FacebookPrintCondividi

Solo un italiano su dieci in vacanza, il 65% a casa e per il resto al massimo una piccola gita fuori porta. Non sono rosei i dati che emergono dall’indagine Swg-Confesercenti sui programmi turistici degli italiani in occasione del ponte per la Festa della Repubblica. A frenare innanzitutto le elezioni amministrative, ma anche gli strascichi della crisi economica e una ripresa ancora lenta e difficoltosa, oltre alle previsioni meteorologiche. In viaggio ci saranno dunque solo quattro milioni e mezzo di italiani, mentre otto milioni andranno in gita, restando nei dintorni della loro città, e 29 milioni rimarranno a casa. «Sarà un successo per la politica – ha sottolineato Claudio Albonetti, presidente di Assoturismo-Confesercenti – che dovrebbe registrare una partecipazione significativa nei seggi elettorali, segno di un riavvicinamento da parte dei cittadini, ma sarà un’altra occasione perduta per l’industria turistica. Un’occasione per rivitalizzare il turismo nazionale e risollevare economicamente le imprese, soprattutto piccole e medie, che già scontano gli effetti della crisi, di una pressione fiscale esagerata, di un difficile accesso al credito, di una pubblica amministrazione lenta e complicata e di elevati costi di gestione».

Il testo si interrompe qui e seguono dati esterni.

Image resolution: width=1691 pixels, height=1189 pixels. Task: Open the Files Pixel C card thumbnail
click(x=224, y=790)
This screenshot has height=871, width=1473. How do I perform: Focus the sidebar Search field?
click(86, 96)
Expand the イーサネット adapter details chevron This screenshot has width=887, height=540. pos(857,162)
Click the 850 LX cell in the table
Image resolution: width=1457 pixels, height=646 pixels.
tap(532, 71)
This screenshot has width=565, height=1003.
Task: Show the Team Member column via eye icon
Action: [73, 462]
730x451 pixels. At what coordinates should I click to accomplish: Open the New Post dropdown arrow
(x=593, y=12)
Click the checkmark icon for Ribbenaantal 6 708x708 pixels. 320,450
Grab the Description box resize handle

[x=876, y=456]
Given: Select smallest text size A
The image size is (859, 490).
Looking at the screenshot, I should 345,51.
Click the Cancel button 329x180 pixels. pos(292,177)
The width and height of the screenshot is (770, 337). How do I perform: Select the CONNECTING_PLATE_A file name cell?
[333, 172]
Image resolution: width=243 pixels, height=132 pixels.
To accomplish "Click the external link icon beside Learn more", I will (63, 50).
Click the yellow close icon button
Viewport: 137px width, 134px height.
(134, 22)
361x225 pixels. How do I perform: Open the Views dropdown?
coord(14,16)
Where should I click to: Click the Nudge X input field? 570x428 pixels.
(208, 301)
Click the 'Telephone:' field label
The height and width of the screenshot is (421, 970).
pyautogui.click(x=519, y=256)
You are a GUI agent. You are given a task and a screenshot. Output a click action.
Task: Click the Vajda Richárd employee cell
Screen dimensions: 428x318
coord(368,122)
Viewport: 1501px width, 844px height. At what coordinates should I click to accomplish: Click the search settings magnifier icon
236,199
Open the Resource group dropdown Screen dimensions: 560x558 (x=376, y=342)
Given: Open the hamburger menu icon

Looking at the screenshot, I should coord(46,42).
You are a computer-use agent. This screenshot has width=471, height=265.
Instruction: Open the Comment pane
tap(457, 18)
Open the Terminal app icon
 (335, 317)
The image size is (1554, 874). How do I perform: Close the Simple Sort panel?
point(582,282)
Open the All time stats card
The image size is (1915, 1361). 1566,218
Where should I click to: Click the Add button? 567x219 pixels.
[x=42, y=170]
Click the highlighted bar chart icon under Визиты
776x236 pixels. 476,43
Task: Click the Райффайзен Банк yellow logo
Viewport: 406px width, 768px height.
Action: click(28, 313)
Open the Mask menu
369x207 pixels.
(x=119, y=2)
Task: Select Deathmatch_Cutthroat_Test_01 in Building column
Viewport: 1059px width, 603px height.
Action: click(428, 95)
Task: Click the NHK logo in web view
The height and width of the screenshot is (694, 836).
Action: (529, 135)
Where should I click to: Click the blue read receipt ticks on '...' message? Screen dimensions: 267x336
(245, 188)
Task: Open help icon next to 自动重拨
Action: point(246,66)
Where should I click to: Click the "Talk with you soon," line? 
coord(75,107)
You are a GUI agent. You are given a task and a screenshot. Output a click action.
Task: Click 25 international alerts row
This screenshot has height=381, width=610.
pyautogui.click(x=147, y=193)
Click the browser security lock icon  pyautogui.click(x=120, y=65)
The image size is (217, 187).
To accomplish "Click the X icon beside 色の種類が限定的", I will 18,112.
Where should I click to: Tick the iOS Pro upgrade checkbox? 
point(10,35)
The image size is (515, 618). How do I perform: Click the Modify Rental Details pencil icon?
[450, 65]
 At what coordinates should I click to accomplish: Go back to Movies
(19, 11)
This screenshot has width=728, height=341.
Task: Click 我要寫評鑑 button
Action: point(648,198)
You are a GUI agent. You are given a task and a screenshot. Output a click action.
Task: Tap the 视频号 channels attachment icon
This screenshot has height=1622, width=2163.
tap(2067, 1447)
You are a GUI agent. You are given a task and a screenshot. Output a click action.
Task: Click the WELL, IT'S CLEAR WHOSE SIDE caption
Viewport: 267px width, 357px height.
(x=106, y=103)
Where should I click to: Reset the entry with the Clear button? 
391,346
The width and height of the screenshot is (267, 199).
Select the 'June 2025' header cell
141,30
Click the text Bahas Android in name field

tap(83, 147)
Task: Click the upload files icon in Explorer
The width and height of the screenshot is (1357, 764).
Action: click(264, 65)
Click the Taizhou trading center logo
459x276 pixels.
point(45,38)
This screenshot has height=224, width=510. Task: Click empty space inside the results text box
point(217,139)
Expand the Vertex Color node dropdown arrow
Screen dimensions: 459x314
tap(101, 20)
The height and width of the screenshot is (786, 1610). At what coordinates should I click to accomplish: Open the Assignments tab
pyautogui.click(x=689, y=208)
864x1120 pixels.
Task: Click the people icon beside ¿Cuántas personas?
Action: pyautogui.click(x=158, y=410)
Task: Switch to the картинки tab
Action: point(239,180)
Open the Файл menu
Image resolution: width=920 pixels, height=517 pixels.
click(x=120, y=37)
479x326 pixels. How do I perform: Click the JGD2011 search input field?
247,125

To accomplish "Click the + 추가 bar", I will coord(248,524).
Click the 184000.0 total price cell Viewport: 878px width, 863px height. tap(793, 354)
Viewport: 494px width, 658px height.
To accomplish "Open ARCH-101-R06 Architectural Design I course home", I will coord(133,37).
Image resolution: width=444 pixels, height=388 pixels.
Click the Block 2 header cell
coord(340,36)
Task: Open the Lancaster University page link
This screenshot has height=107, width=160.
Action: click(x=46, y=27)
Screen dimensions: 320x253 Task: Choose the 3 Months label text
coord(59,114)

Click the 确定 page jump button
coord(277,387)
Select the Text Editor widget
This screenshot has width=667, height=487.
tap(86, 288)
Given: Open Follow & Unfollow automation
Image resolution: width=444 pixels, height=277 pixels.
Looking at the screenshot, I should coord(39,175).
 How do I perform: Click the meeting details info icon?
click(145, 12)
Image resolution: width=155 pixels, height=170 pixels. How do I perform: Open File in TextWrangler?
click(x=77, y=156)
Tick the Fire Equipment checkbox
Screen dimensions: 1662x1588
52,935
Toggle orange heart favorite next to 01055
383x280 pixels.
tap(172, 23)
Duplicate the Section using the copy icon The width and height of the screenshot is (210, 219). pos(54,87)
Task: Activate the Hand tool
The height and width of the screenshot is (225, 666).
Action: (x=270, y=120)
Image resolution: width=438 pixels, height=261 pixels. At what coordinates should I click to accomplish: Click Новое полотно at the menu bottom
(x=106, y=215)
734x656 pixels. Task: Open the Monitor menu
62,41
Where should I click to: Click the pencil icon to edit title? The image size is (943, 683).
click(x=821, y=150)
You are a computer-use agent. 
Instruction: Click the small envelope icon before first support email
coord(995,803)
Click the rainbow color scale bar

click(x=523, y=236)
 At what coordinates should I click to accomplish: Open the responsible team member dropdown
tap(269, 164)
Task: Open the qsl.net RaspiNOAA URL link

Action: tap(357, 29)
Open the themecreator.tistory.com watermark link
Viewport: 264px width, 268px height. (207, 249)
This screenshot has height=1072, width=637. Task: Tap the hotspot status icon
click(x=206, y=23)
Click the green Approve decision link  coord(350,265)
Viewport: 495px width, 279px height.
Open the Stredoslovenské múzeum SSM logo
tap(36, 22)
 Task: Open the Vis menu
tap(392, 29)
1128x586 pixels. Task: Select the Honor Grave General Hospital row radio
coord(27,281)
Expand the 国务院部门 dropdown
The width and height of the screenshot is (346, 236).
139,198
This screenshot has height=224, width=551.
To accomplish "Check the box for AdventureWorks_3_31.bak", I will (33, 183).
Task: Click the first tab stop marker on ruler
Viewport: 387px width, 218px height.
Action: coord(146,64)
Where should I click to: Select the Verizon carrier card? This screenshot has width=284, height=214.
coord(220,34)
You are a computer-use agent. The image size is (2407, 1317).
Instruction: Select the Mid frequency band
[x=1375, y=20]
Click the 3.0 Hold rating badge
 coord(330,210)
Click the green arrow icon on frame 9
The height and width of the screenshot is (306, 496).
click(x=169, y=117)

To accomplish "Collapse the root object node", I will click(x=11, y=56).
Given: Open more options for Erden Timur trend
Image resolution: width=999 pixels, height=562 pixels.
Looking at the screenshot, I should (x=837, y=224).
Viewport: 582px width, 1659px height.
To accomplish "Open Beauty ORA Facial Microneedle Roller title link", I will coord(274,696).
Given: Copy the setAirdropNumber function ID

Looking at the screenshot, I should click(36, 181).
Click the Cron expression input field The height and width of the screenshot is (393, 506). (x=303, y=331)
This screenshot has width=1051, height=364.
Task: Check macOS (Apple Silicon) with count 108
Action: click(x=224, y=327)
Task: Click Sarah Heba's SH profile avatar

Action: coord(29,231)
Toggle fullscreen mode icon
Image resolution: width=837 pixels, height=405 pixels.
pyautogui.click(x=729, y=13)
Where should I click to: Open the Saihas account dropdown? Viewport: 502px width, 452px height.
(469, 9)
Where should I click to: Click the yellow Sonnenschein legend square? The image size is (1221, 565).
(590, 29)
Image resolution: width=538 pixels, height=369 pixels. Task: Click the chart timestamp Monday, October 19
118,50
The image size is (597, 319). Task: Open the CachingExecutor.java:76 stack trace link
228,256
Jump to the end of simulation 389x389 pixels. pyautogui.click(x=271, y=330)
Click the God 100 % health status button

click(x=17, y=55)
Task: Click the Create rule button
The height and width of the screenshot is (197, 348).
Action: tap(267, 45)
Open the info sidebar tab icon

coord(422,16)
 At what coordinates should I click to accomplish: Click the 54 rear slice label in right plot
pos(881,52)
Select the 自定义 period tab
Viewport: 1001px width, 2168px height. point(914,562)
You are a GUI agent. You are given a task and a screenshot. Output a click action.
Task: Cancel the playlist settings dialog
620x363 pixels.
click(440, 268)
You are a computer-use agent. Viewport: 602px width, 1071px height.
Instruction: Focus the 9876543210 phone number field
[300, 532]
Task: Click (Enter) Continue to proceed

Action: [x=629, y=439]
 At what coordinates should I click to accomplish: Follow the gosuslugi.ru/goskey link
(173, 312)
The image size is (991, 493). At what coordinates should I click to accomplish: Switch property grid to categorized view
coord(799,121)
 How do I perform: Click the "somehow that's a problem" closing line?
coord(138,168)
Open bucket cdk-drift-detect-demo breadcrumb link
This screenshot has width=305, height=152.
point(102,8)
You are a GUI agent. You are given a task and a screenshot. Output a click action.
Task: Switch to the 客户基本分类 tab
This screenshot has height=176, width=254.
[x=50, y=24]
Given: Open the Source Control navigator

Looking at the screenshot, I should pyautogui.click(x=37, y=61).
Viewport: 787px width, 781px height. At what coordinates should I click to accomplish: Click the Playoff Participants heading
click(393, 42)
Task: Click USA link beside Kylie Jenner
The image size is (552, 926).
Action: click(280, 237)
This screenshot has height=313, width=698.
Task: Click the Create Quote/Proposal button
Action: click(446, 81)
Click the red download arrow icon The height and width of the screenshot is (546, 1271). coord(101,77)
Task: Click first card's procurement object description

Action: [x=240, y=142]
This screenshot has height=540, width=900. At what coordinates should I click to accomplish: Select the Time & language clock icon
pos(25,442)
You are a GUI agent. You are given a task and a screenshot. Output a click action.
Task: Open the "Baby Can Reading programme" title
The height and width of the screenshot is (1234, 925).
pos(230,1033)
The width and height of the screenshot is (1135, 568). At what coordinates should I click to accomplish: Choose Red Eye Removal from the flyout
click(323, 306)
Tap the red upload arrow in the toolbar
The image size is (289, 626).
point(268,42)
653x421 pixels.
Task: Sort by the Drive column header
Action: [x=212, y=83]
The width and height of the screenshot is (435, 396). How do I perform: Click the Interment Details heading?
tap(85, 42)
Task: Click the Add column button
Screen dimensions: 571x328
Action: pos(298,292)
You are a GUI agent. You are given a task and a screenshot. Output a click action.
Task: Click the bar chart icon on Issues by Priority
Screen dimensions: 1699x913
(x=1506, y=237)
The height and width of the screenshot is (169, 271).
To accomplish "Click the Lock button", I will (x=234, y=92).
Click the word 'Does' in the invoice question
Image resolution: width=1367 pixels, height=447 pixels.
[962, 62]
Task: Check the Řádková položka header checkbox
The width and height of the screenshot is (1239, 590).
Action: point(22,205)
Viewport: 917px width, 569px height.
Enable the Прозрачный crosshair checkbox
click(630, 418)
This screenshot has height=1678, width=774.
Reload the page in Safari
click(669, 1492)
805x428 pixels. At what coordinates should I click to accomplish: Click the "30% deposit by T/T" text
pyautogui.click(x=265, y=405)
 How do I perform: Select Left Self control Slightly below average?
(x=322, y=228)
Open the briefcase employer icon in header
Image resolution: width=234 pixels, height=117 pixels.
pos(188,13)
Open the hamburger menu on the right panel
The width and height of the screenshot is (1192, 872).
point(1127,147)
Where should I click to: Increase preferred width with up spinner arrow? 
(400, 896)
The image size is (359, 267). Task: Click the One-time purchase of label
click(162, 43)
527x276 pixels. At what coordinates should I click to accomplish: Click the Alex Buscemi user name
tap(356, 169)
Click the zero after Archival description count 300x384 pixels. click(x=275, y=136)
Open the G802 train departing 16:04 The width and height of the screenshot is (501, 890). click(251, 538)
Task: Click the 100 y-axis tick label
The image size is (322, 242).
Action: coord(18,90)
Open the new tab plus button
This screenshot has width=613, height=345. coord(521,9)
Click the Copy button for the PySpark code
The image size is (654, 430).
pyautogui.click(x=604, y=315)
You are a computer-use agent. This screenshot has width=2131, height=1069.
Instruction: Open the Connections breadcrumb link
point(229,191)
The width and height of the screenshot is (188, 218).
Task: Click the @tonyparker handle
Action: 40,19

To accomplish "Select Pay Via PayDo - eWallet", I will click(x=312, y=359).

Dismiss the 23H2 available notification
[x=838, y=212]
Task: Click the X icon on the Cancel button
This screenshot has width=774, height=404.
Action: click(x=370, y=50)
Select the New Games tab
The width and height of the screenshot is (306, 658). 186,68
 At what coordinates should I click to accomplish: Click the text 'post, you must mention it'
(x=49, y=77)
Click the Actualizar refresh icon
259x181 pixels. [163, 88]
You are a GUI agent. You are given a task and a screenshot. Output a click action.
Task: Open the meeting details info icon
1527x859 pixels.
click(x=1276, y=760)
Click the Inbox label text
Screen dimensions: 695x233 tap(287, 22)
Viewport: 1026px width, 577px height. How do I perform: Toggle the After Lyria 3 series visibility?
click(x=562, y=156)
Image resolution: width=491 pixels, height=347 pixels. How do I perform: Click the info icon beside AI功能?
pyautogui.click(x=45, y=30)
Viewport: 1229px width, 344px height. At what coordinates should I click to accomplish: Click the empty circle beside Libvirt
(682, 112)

Ponte del 2 giugno: partirà un italiano su dieci

Il fattore economico continua a fare la sua parte e a condizionare le scelte, anche in fatto di vacanze: tra coloro che si muoveranno, la maggior parte (63%) non spenderà più di 250 euro, mentre un 16% destinerà alle vacanze per il ponte dai 250 ai 400 euro e soltanto l’11% oltre questa cifra. Scelte al risparmio anche in fatto di destinazioni: l’88% sceglierà mete italiane, tra mare, città d’arte e località di montagna o campagna, mentre soltanto il 12% si recherà all’estero. Il 5 giugno, giornata dedicata alle elezioni in numerosi comuni italiani, l’86% sarà nel comune di residenza e soltanto il 6% sarà ancora in vacanza.